BEGIN READING TEXT

As the events that unfolded in Ferguson begin to fade away from the news cycle, we should stop and take a good look around at own communities, because the militarization of the police is no isolated incident. For many years, towns and cities across America have been facing this growing threat within their political offices and police departments. We should ask ourselves, how far are we willing to go to secure our rights? If the police and bureaucrats in your community begin to overstep their bounds, would you take your outrage to the streets?
If you ever decide to engage in a peaceful protest for any reason, you should entertain the possibility that it may become violent at any time. Perhaps the police will overreact, or opportunistic criminals may use the protest as cover to loot stores and private residences. No matter who is at fault, a decent protest can turn ugly on a dime. If this occurs, there’s a few things you don’t want to leave your home without.
No matter what time of the year it is, you should always wear long sleeves and long pants to a protest. It seems like every image I see of a protest in the U.S. contains at least one person who looks like they’re dressed for a picnic. If the police decide to fire off their tear gas, you’ll immediately regret your decision to wear your short shorts to the picket line. Tear gas isn’t just an eye and mouth irritant, but a skin irritant as well, and a good pair of jeans with a long sleeve shirt will provide a decent barrier between you and the gas.
If it’s hot out, suck it up, wear cotton, and bring more water because there isn’t really any other way around this. Being exposed to tear gas is a lot like getting a sunburn. While the pain in your eyes and mouth will normally subside within an hour or two, your skin may still burn for several days. Also, be sure and bring an extra t-shirt to change into. Tear gas can really cling to clothing, and continue to burn you until you find a new set of clothes.
Being fully dressed will also have the added benefit of protecting you from the sun, which you’ll need because you probably don’t want to wear sunscreen. Any oil based lotion or sunscreen will trap the tear gas and adhere it to your skin, making it extremely difficult to remove. If you must use sunscreen, find a water based product rather than the typical oil based sunscreens.

END READING TEXT
BEGIN DATASET EXCERPT

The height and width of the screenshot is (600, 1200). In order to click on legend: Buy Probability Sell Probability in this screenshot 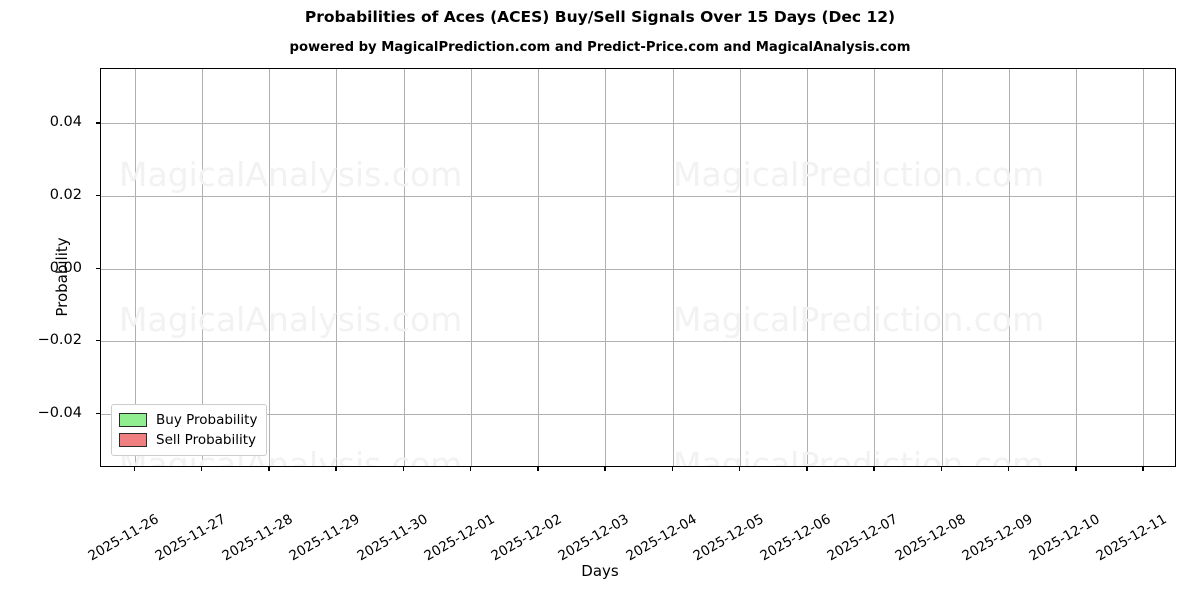, I will do `click(190, 430)`.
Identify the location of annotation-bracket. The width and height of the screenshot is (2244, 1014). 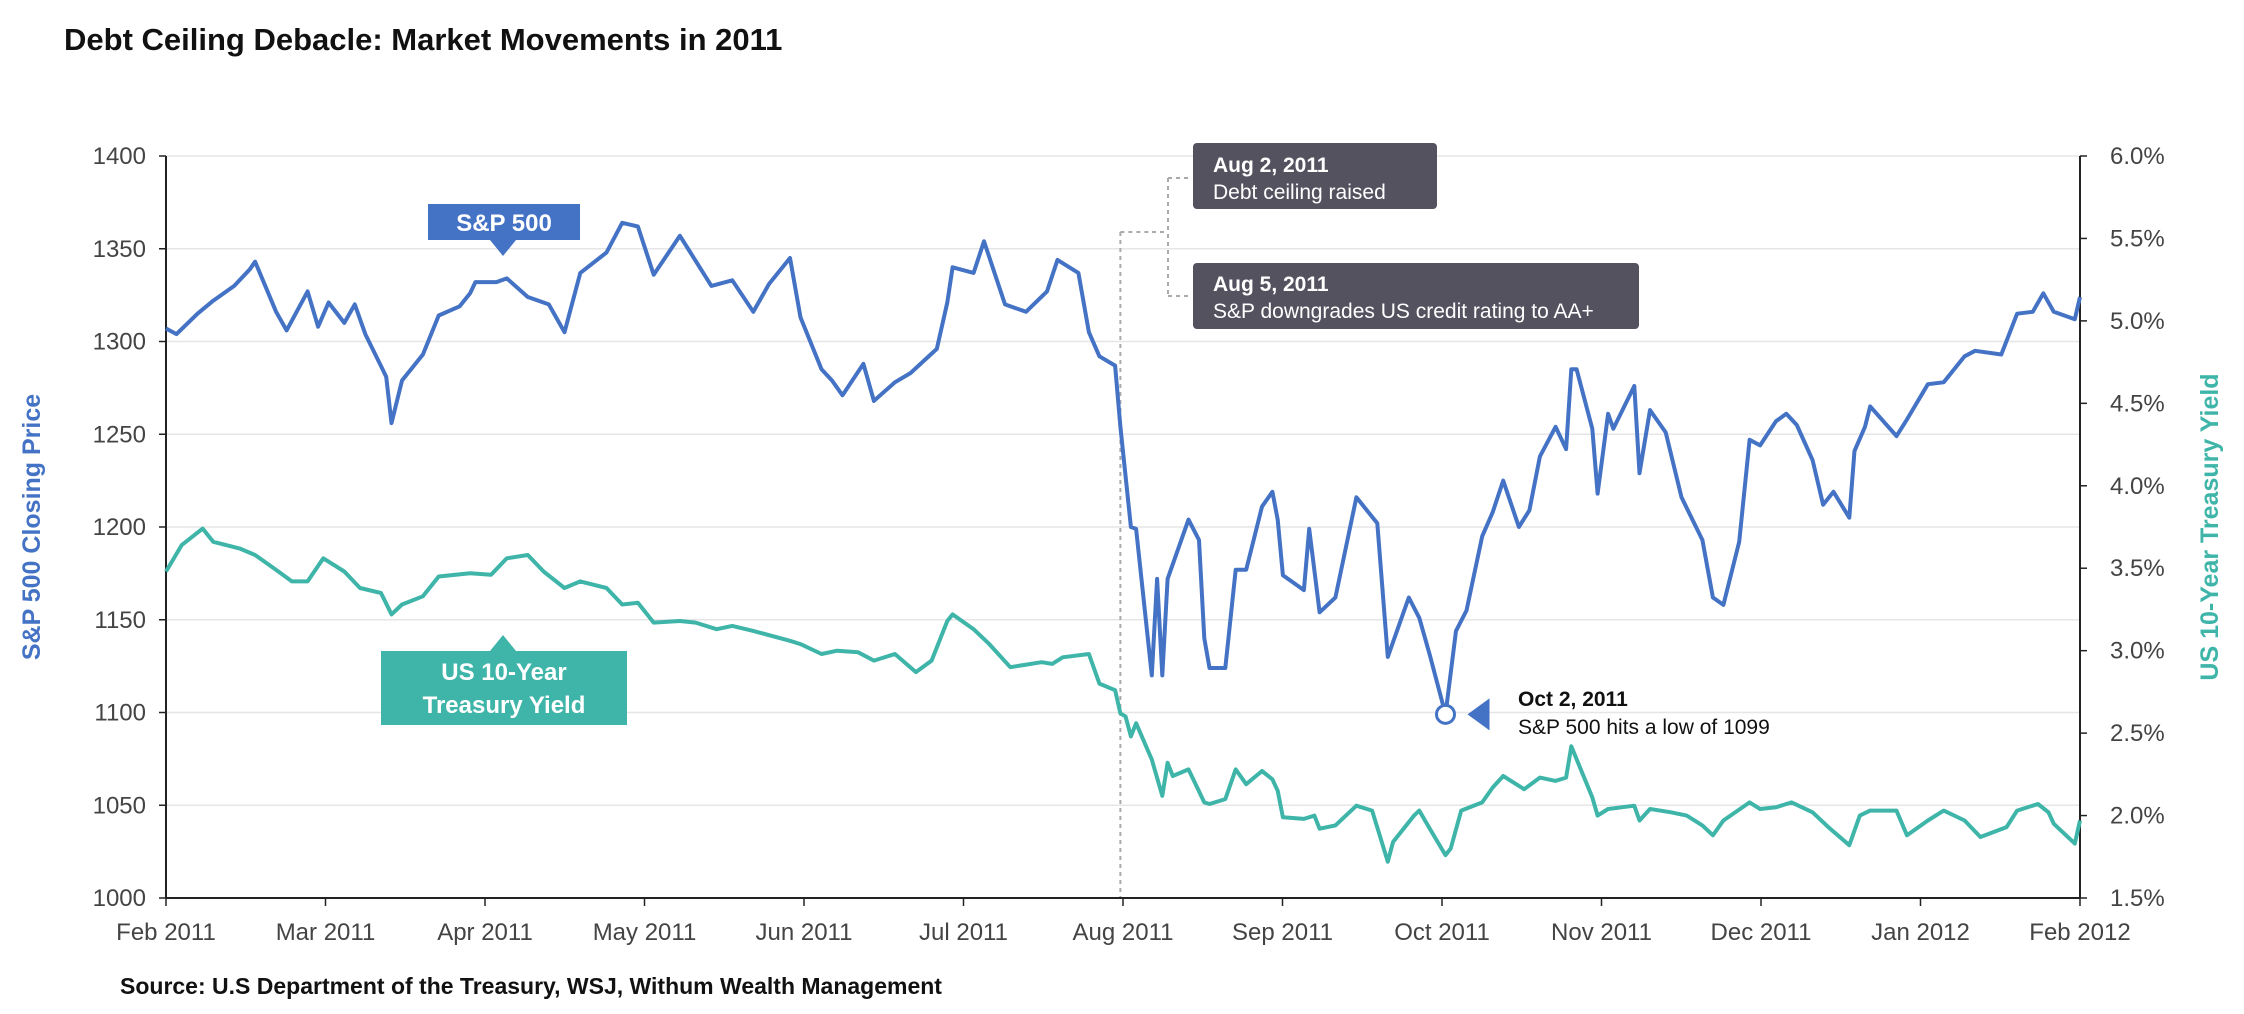
(1155, 237).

END DATASET EXCERPT

-- WORK TO COMPLETE --
A - Reproduce word for word the passage of the article on protest safety above that begins with the words "As the events" and ends with "to the streets?".
B - Translate this sentence from the article on protest safety into Spanish: "Being exposed to tear gas is a lot like getting a sunburn."

-- OUTPUTS FOR THE TASKS --
A -
As the events that unfolded in Ferguson begin to fade away from the news cycle, we should stop and take a good look around at own communities, because the militarization of the police is no isolated incident. For many years, towns and cities across America have been facing this growing threat within their political offices and police departments. We should ask ourselves, how far are we willing to go to secure our rights? If the police and bureaucrats in your community begin to overstep their bounds, would you take your outrage to the streets?

B - Estar expuesto al gas lacrimógeno se parece mucho a sufrir una quemadura solar.